#### Data for the task
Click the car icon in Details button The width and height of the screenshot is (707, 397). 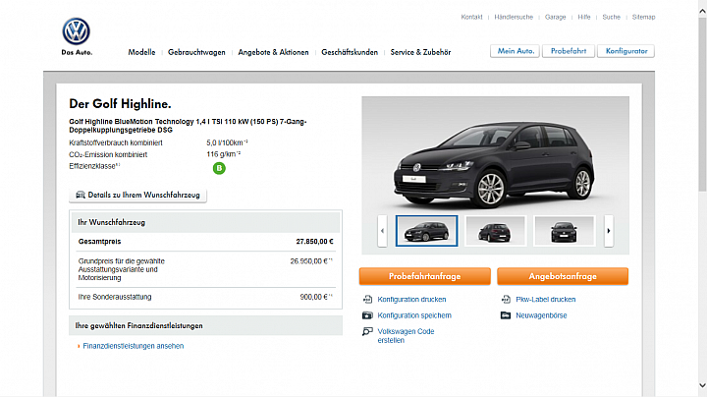point(81,195)
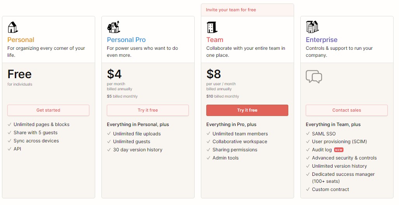Click the checkmark next to API
This screenshot has width=399, height=205.
pos(10,149)
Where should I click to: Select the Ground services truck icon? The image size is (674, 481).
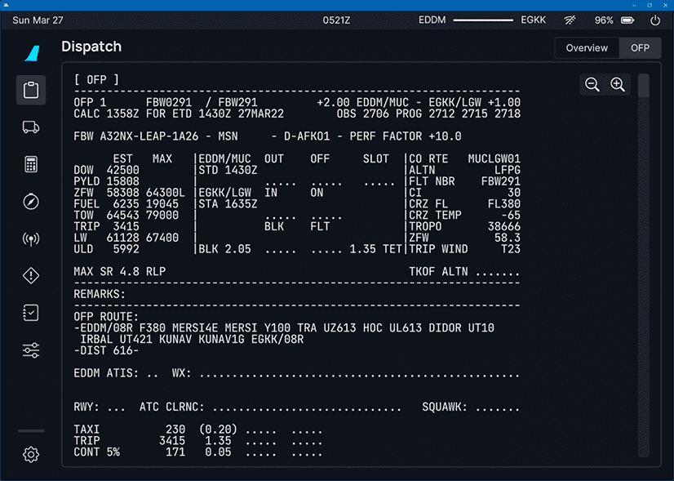[31, 127]
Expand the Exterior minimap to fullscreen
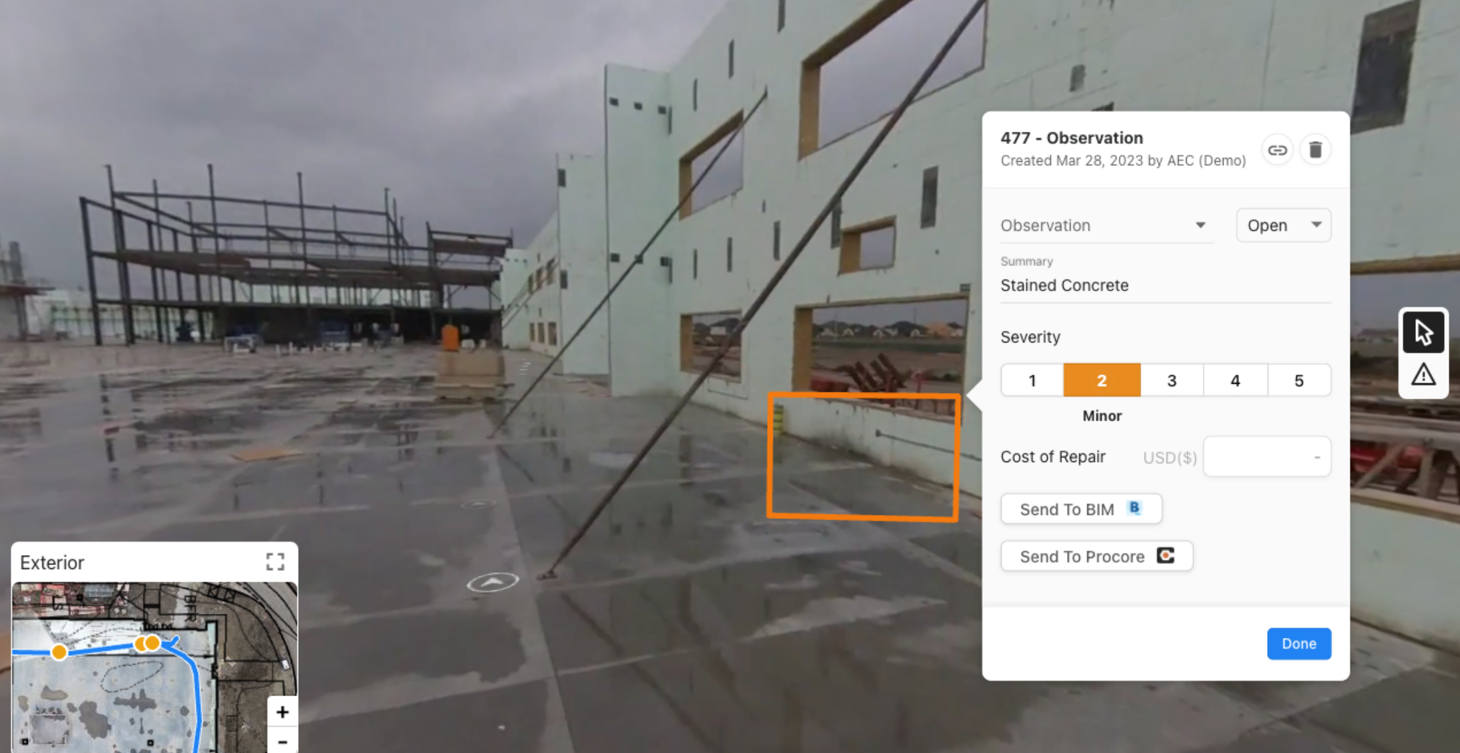 [275, 562]
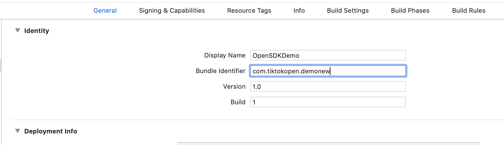
Task: Go to the Info tab
Action: (x=299, y=11)
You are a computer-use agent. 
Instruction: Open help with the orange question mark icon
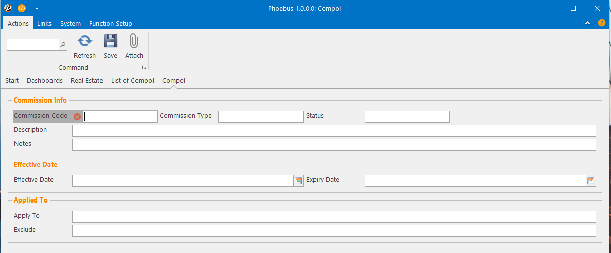pyautogui.click(x=601, y=23)
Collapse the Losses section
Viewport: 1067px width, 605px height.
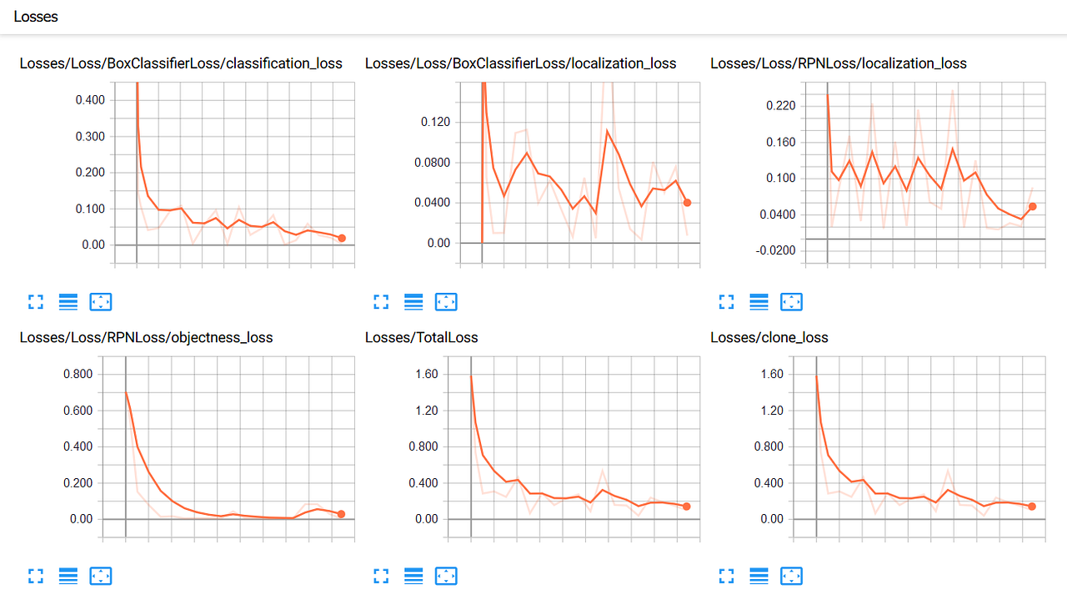click(36, 16)
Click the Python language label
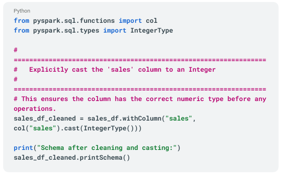Image resolution: width=282 pixels, height=176 pixels. pos(22,11)
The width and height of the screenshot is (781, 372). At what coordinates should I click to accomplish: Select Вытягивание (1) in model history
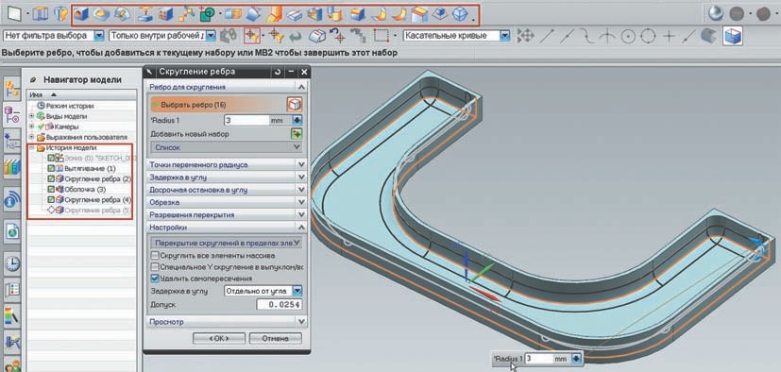coord(90,168)
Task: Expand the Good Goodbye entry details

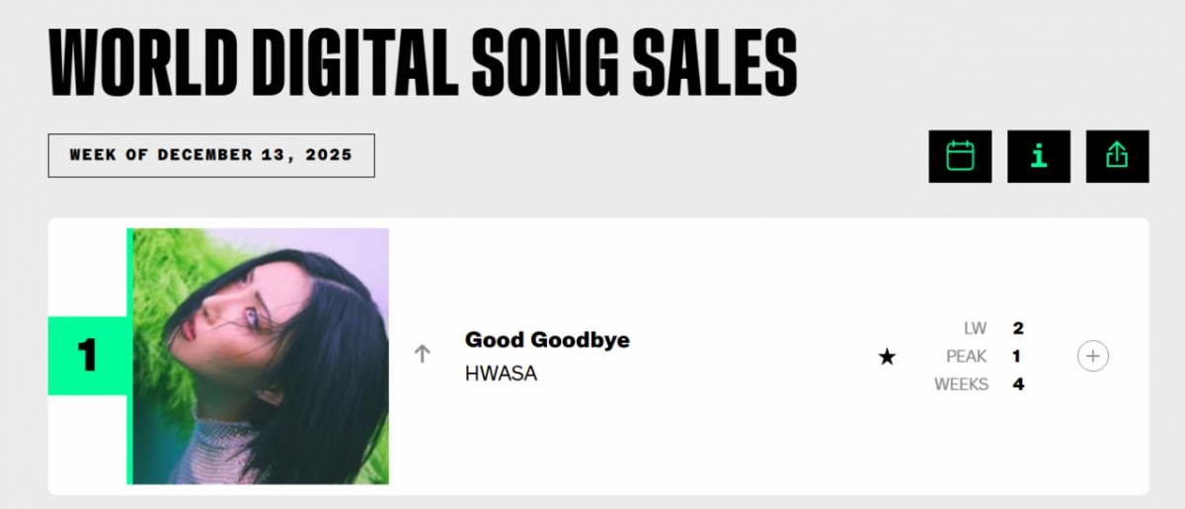Action: [x=1093, y=356]
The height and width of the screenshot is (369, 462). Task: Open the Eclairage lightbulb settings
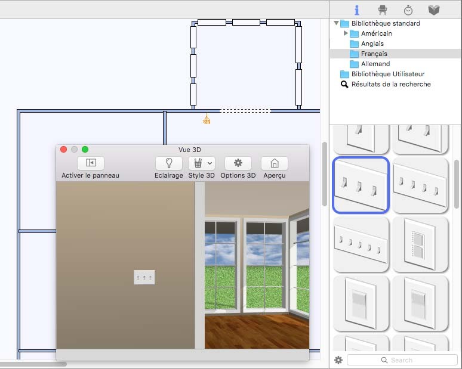pyautogui.click(x=168, y=163)
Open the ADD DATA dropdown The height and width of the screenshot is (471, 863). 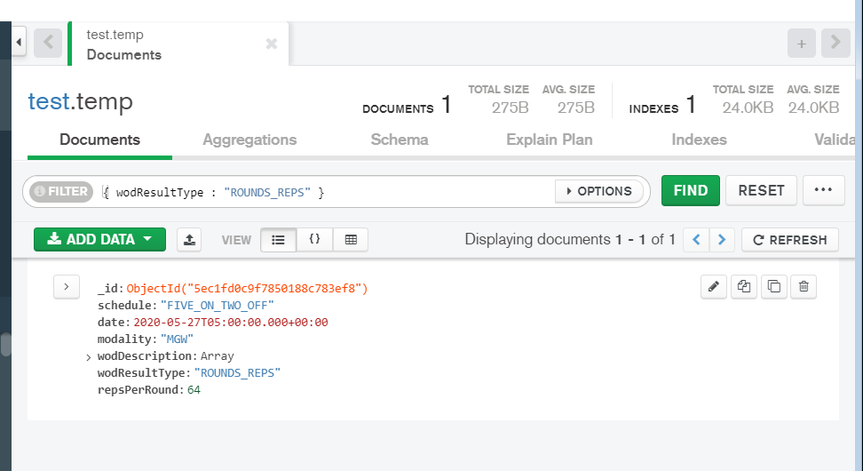(99, 239)
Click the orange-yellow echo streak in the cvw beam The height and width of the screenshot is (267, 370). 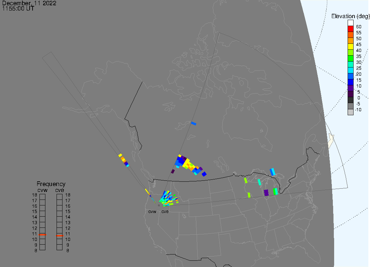point(123,160)
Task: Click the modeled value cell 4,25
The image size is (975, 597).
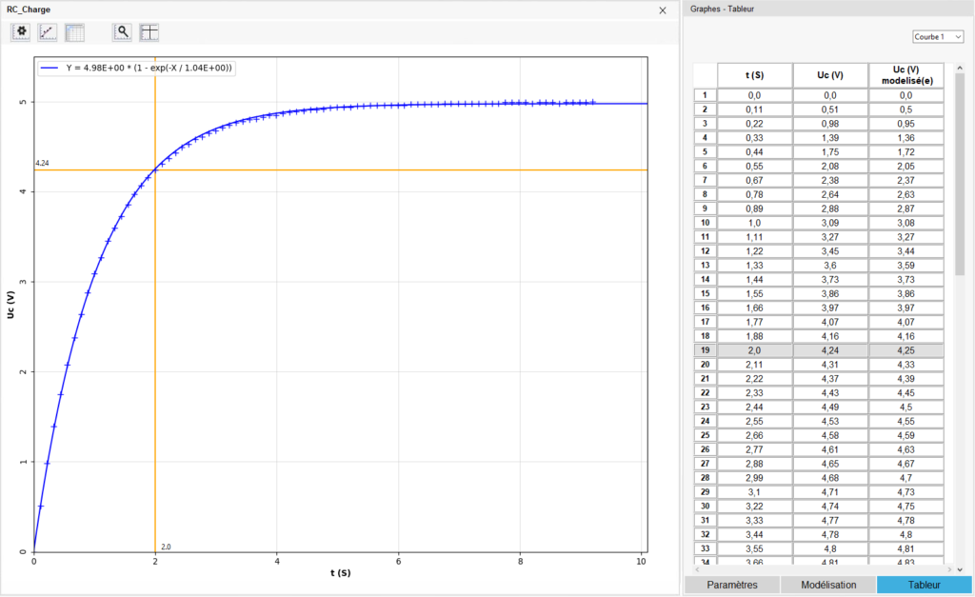Action: coord(905,349)
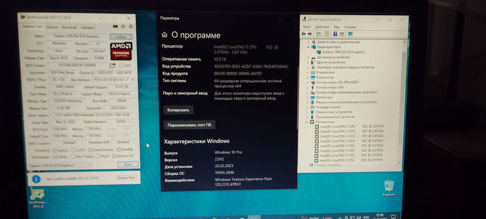This screenshot has height=219, width=486.
Task: Click the GPU-Z refresh icon
Action: pyautogui.click(x=123, y=27)
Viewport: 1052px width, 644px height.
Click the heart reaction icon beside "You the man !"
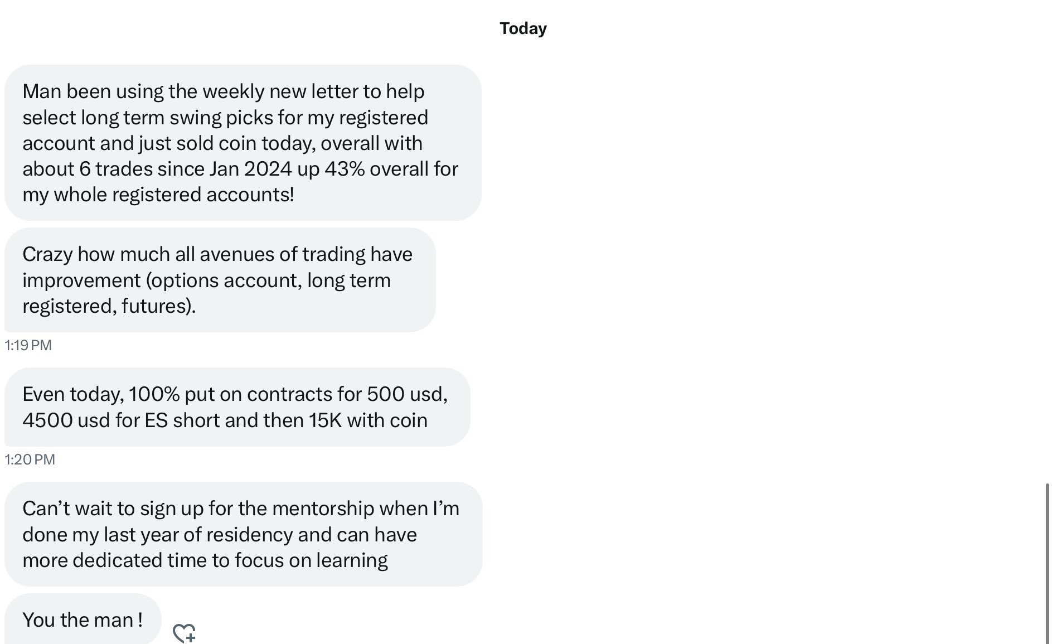184,633
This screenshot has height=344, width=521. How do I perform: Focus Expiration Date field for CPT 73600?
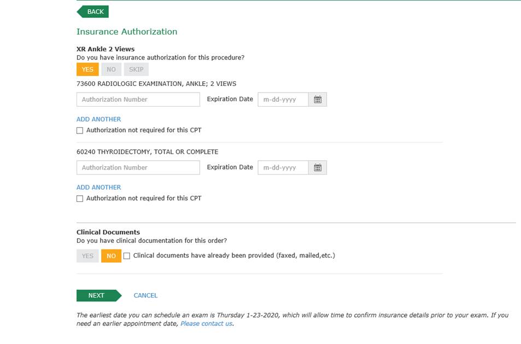pyautogui.click(x=283, y=100)
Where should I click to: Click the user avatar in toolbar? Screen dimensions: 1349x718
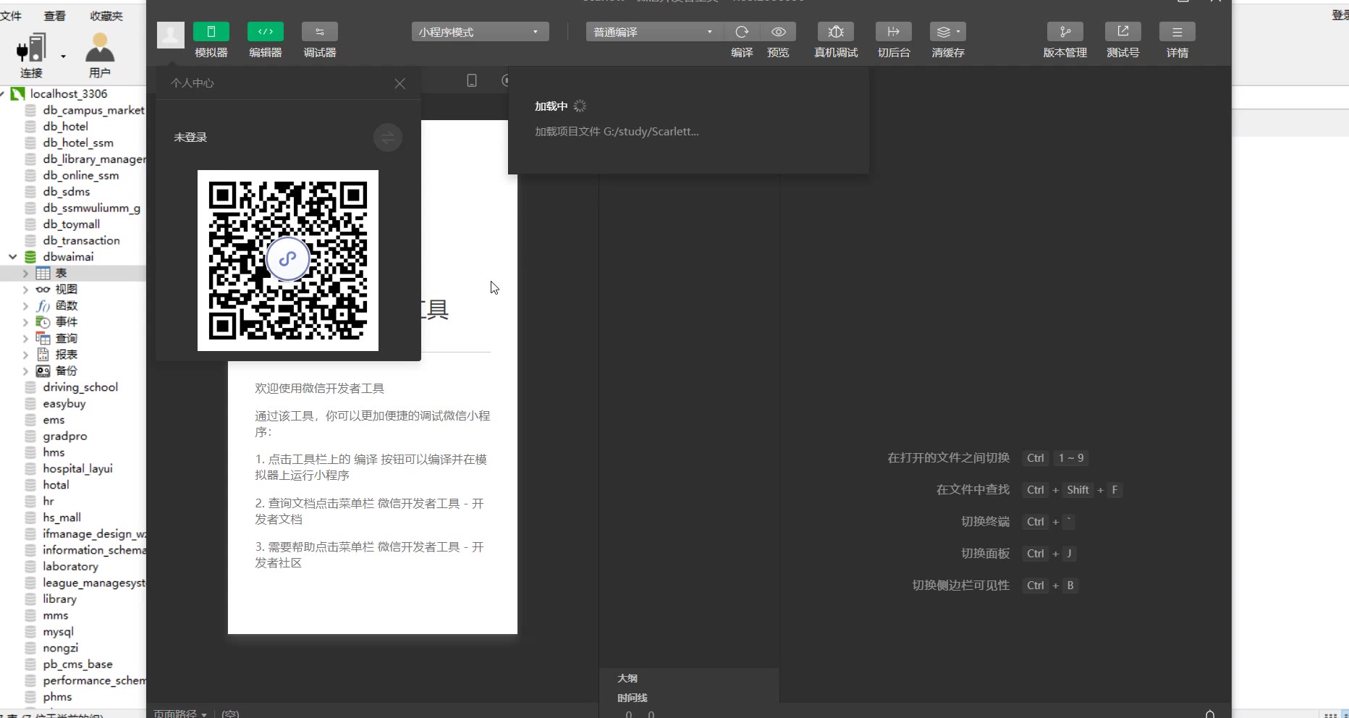tap(171, 34)
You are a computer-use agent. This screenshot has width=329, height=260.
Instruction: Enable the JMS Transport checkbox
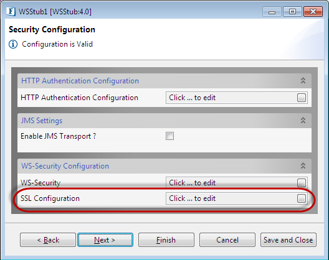[169, 136]
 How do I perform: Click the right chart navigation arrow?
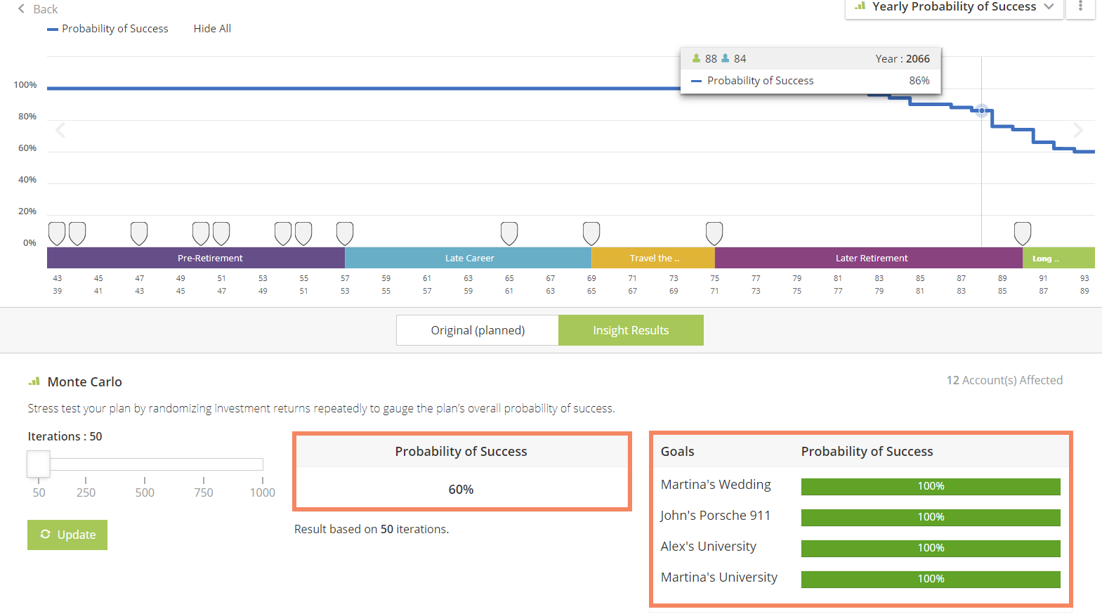pyautogui.click(x=1078, y=130)
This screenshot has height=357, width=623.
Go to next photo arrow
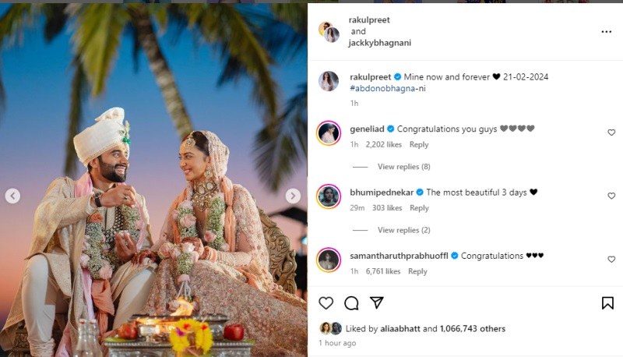point(293,196)
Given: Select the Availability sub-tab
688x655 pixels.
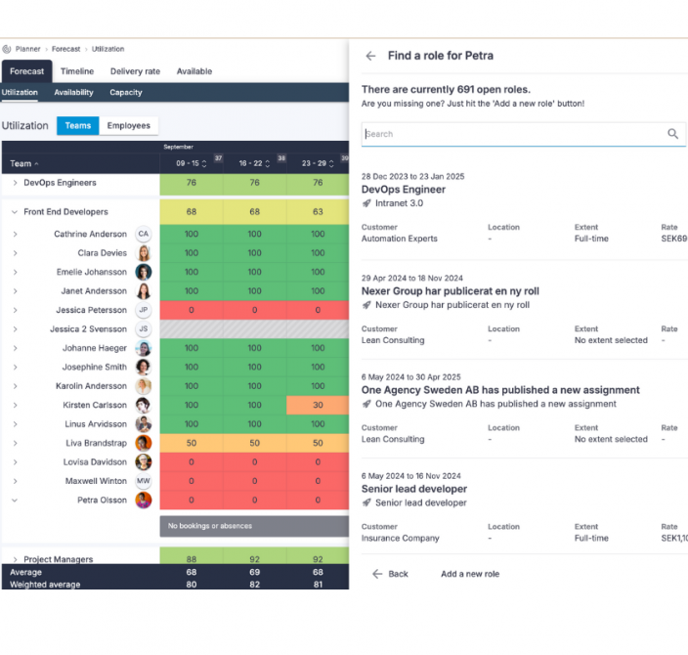Looking at the screenshot, I should pyautogui.click(x=74, y=93).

#### Aim of the task
Find each line in the listing above that contains "agent", and copy that line.

#### Output of the task
You are a computer-use agent. 
You are a computer-use agent. This screenshot has width=329, height=260.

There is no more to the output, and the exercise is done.